#### Extracted data
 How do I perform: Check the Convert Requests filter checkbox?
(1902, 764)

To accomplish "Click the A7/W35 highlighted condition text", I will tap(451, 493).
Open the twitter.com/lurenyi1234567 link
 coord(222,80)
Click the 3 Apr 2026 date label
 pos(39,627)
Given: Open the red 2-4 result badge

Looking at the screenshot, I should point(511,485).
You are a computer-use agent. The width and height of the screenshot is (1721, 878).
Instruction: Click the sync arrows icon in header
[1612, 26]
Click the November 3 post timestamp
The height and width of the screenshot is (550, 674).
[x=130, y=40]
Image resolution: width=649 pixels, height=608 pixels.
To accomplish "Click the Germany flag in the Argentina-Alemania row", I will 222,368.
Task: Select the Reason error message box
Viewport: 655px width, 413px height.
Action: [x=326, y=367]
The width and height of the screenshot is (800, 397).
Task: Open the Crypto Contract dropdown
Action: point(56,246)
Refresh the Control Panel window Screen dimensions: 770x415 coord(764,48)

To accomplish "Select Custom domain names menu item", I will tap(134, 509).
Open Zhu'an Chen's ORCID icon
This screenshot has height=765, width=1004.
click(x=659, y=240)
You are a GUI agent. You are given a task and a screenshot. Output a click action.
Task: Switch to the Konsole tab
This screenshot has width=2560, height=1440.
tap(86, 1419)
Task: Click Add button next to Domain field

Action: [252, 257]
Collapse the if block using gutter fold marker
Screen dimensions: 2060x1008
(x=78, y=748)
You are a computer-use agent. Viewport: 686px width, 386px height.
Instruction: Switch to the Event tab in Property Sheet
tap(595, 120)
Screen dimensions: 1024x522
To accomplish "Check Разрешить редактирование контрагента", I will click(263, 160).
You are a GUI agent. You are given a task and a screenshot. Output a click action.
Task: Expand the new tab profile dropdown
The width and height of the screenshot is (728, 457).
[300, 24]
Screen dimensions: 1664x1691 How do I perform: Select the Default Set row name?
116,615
########
◆ **What is being asked**
Reproduce all of the rows above character for character.

◆ **Exercise answer**
 How do I perform: Check the Convert Requests filter checkbox?
(1902, 764)

To accomplish "Click the A7/W35 highlighted condition text", I will tap(451, 493).
Open the twitter.com/lurenyi1234567 link
 coord(222,80)
Click the 3 Apr 2026 date label
 pos(39,627)
Given: Open the red 2-4 result badge

Looking at the screenshot, I should point(511,485).
You are a computer-use agent. The width and height of the screenshot is (1721, 878).
Instruction: Click the sync arrows icon in header
[1612, 26]
Click the November 3 post timestamp
The height and width of the screenshot is (550, 674).
[x=130, y=40]
Image resolution: width=649 pixels, height=608 pixels.
To accomplish "Click the Germany flag in the Argentina-Alemania row", I will 222,368.
Task: Select the Reason error message box
Viewport: 655px width, 413px height.
Action: [x=326, y=367]
The width and height of the screenshot is (800, 397).
Task: Open the Crypto Contract dropdown
Action: point(56,246)
Refresh the Control Panel window Screen dimensions: 770x415 coord(764,48)

To accomplish "Select Custom domain names menu item", I will tap(134, 509).
Open Zhu'an Chen's ORCID icon
This screenshot has height=765, width=1004.
click(x=659, y=240)
You are a GUI agent. You are given a task and a screenshot. Output a click action.
Task: Switch to the Konsole tab
This screenshot has width=2560, height=1440.
tap(86, 1419)
Task: Click Add button next to Domain field

Action: [252, 257]
Collapse the if block using gutter fold marker
Screen dimensions: 2060x1008
(x=78, y=748)
You are a computer-use agent. Viewport: 686px width, 386px height.
Instruction: Switch to the Event tab in Property Sheet
tap(595, 120)
Screen dimensions: 1024x522
To accomplish "Check Разрешить редактирование контрагента", I will click(263, 160).
You are a GUI agent. You are given a task and a screenshot. Output a click action.
Task: Expand the new tab profile dropdown
The width and height of the screenshot is (728, 457).
[300, 24]
Screen dimensions: 1664x1691 How do I perform: Select the Default Set row name?
116,615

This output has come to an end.